I also think that when we lose our desire to care and stop feeling compassion for others, something inside us die. We are created to care of others. It connects us, motivates usto reach out and help. It gives purpose and meaning. In fact, doing acts of compassion may help us stay present, engaged and open-hearted as we move through our own challenges in our lives. So, insteadof withdrawing from what is painful, turn toward obstacles and offer yourself and others your attention and support. Science confirms that when we do this, our state changes, our reward system is activated, and a sense of well-being is amplified.
Tackling the challenges of all the human suffering in the world is not possible. Nobody can do that.“But compassion calls upon us to engage with suffering by being sensitive and open to it writes Paul Gilbert in his book, Mindful Compassion. It is a simple and basic way of relating to the world. You value caring and you take action to express that care. It is actively protecting, supporting, teaching, and being generous toward yourself and the world around you. It’s a way of showing heartfelt concern for the welfare of all people.
When there is more suffering in the world, I don’t want to care less. It is not good for me, nor the world. Instead, I am committed to finding a spot on the floor and starting from there. While it might not get attention from the masses, its impact is meaningful. Step by step, I am tidying the house.

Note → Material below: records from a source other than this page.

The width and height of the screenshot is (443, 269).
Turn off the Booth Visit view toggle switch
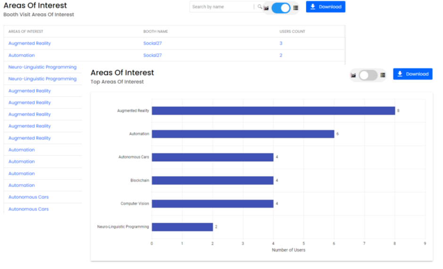click(x=281, y=8)
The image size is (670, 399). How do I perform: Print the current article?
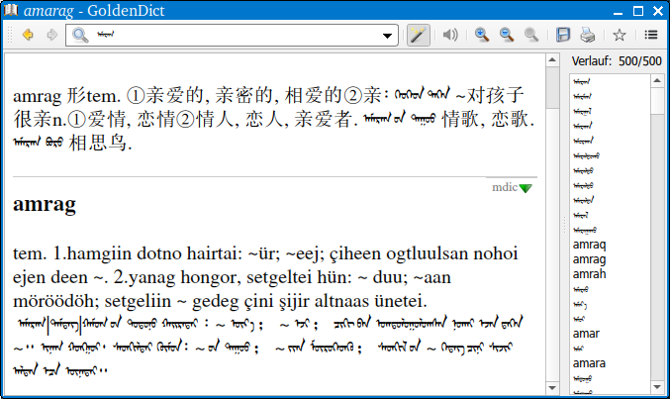(588, 35)
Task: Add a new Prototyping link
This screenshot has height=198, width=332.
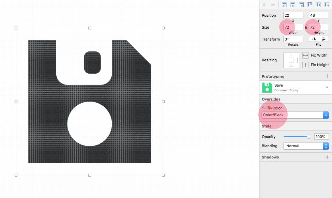Action: click(327, 76)
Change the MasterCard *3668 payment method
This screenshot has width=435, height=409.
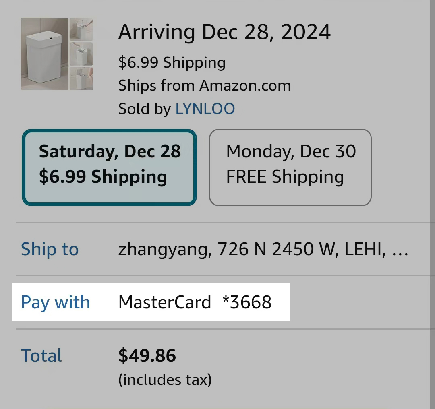[x=195, y=302]
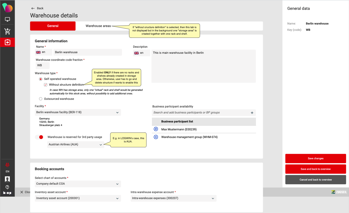Expand the Facility dropdown
Viewport: 349px width, 213px height.
pyautogui.click(x=78, y=112)
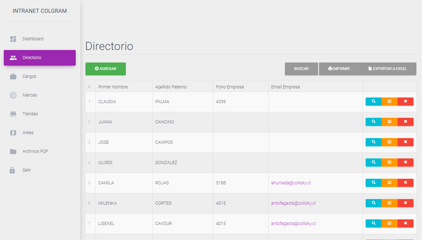This screenshot has width=422, height=240.
Task: Click the Cargos briefcase icon
Action: [x=13, y=77]
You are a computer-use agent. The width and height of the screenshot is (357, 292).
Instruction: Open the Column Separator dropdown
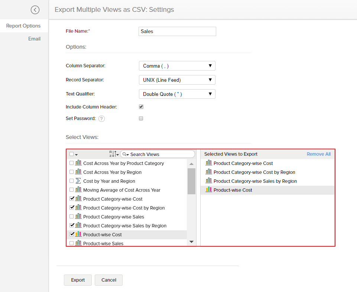click(x=177, y=65)
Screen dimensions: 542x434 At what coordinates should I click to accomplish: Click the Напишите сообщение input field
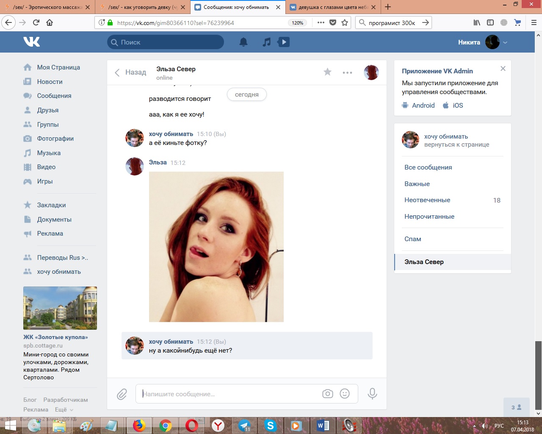point(229,394)
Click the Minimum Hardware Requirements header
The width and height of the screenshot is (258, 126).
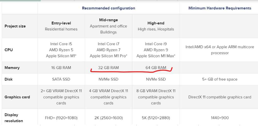click(220, 8)
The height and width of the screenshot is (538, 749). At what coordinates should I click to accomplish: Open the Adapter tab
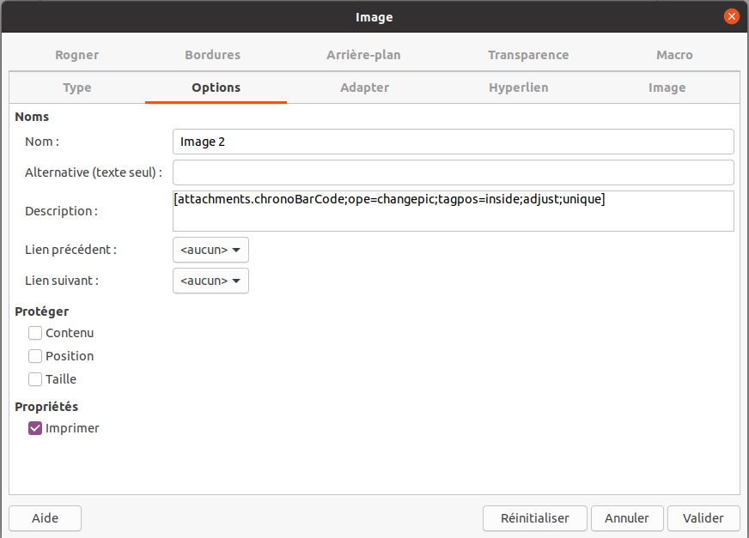(x=364, y=88)
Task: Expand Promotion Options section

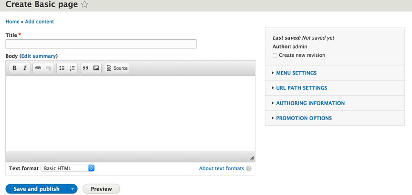Action: (304, 118)
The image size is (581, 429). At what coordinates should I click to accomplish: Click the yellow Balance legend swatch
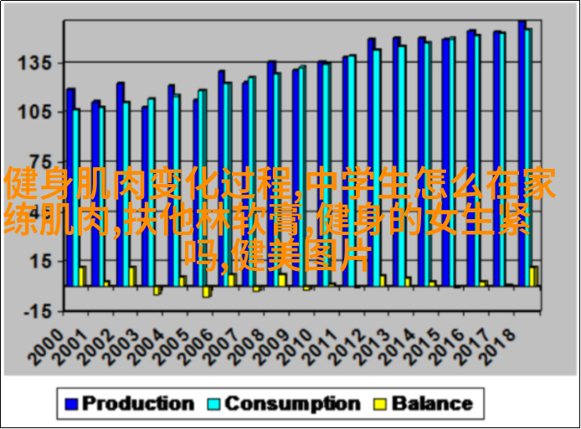click(x=381, y=404)
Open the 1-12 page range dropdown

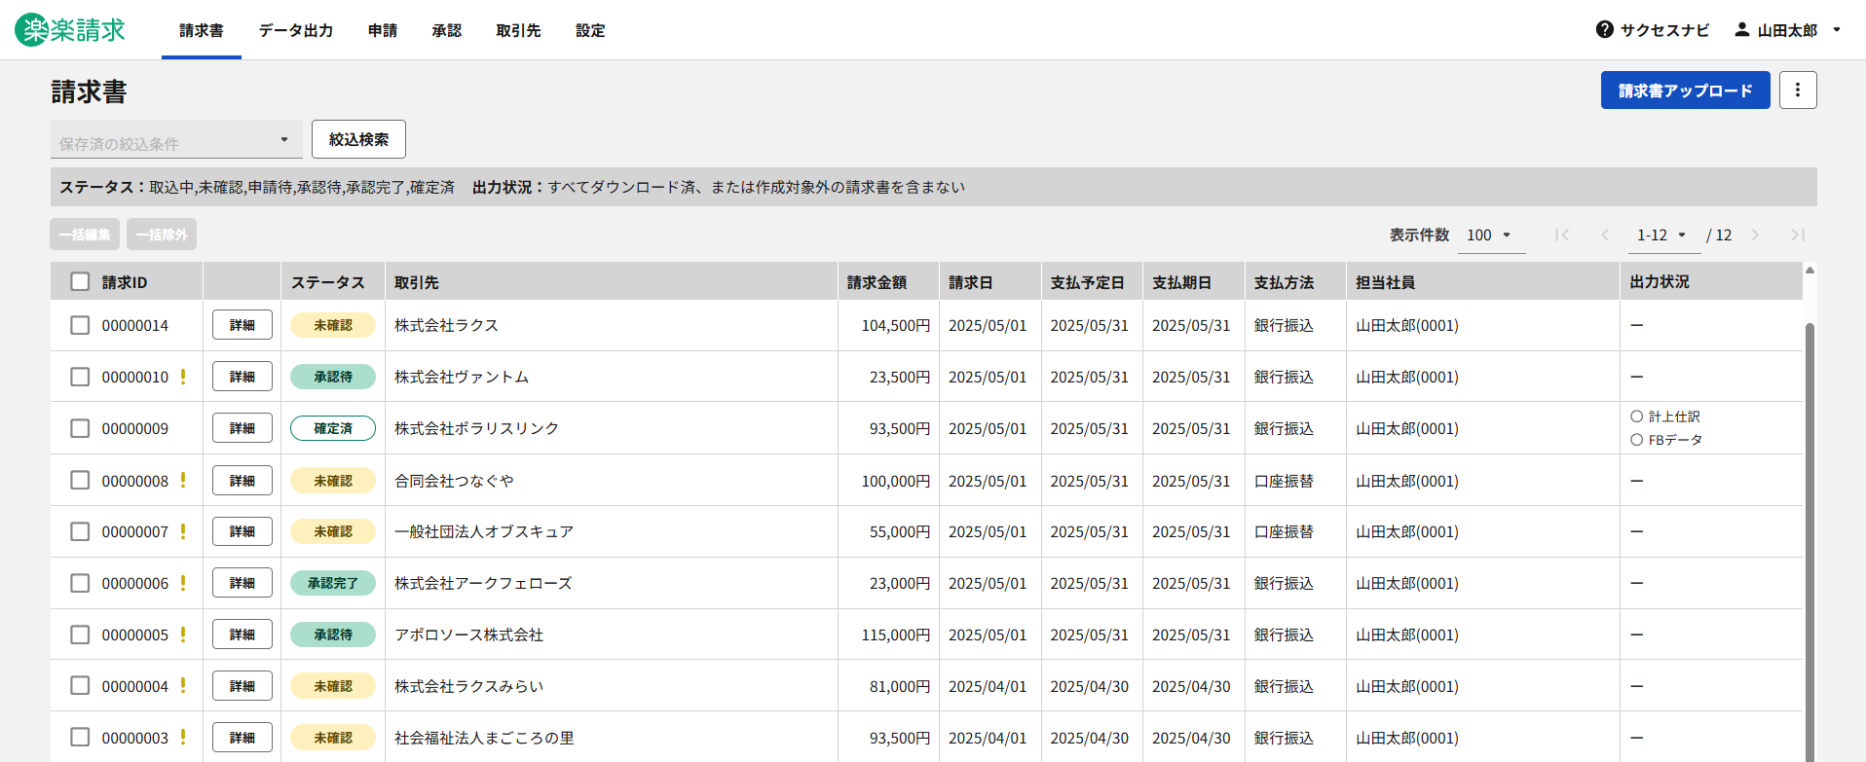[1662, 235]
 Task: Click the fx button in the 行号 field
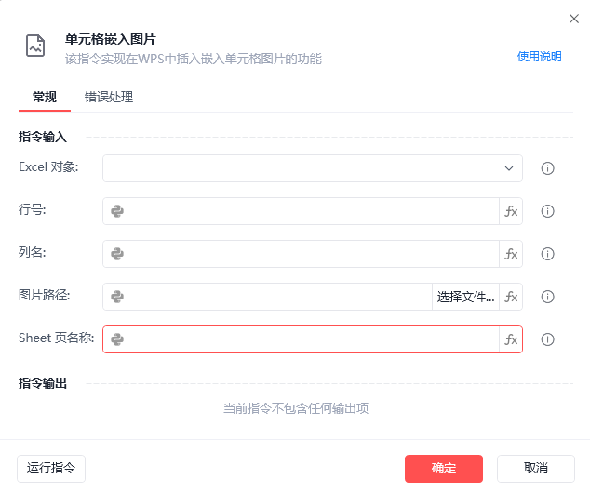tap(511, 211)
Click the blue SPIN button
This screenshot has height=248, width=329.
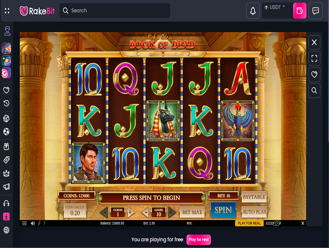pos(223,210)
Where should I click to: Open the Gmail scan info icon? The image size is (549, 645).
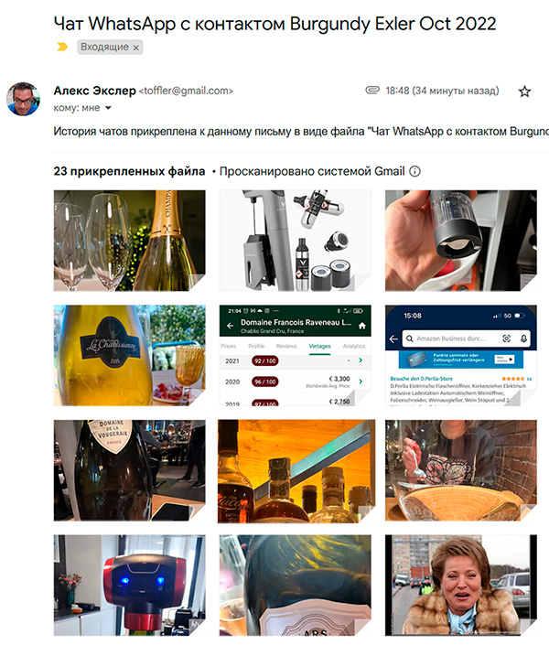pos(414,171)
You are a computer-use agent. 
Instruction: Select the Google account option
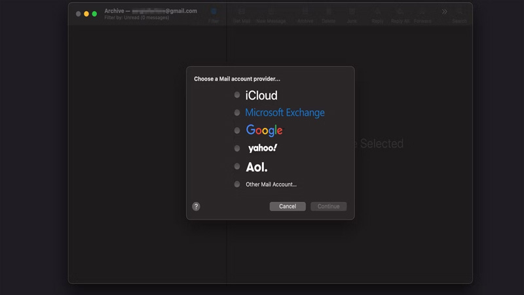237,130
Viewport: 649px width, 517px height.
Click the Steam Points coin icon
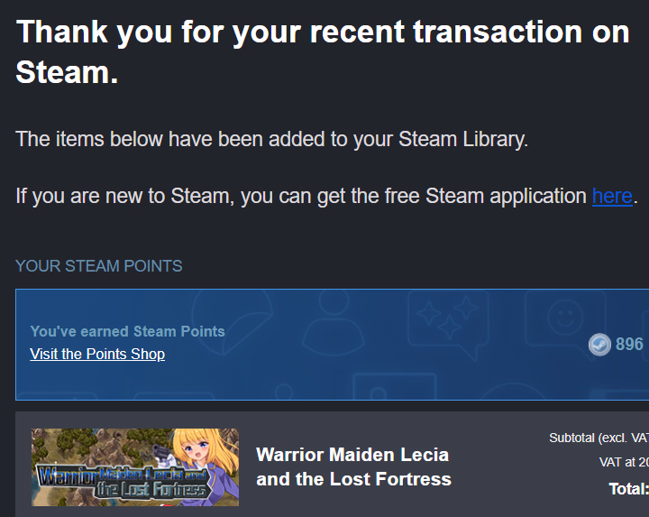click(x=599, y=345)
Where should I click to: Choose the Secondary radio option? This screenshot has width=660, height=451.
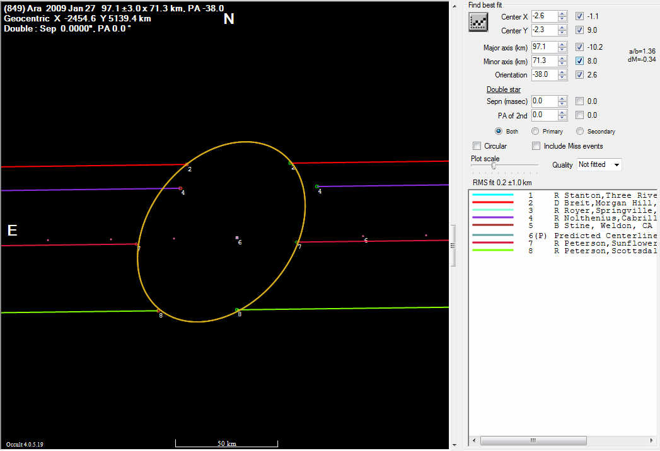(x=580, y=132)
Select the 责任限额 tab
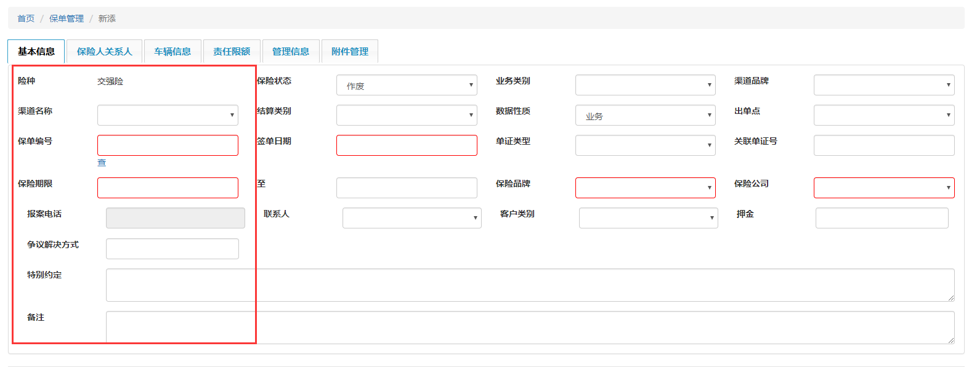 (x=232, y=52)
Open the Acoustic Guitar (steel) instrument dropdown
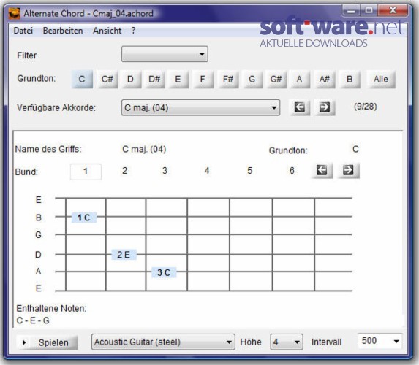The image size is (419, 365). [x=163, y=342]
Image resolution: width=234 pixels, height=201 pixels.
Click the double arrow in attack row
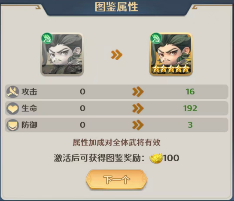click(138, 92)
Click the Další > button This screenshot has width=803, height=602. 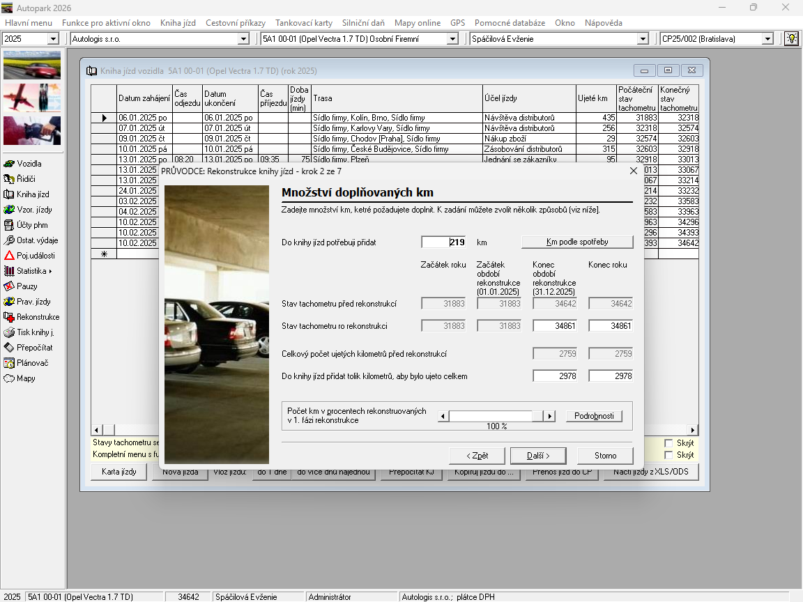point(538,456)
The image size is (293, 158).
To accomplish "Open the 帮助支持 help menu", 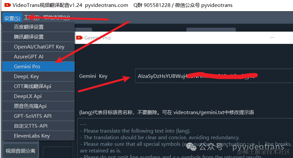I will tap(56, 17).
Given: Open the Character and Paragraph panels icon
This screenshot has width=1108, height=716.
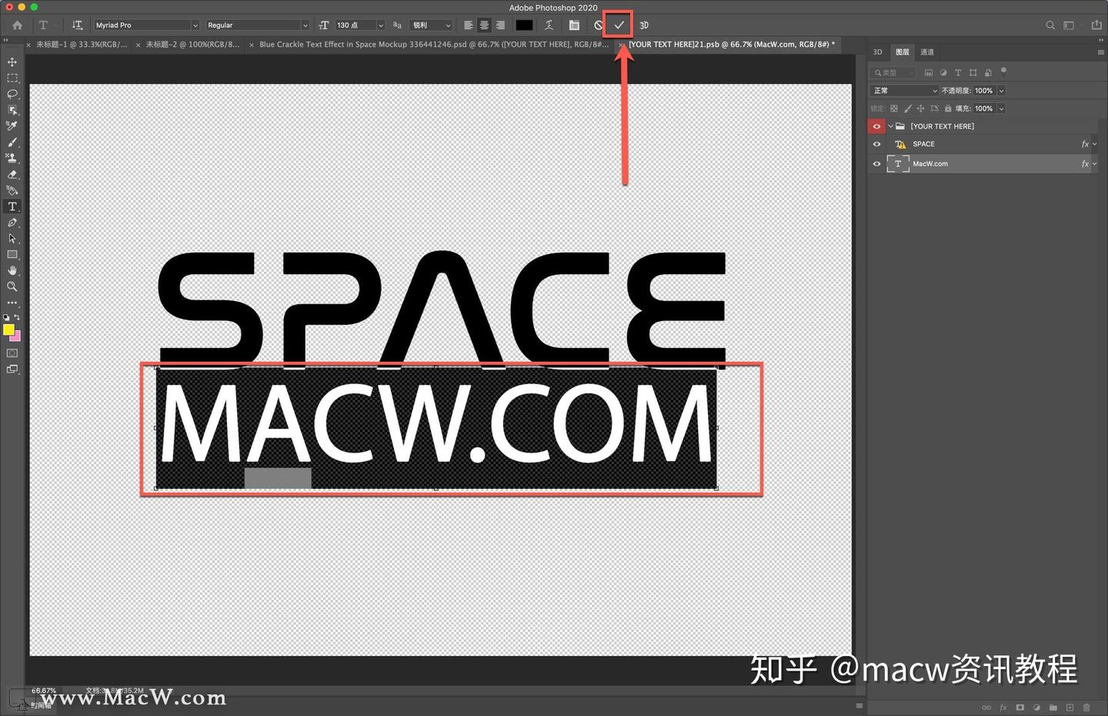Looking at the screenshot, I should point(574,25).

Your brain and heart evolved to be caring. “Love is the answer, at least to most of the questions in my heart,” sings Jack Johnson, and concludes with the chorus: “I’ll tell you one thing, it’s always better when we are together.” Together we show compassion for the suffering people of the world. Because, love is the answer.
Why should we care about the children suffering in war and conflict? Because we are all in this together ....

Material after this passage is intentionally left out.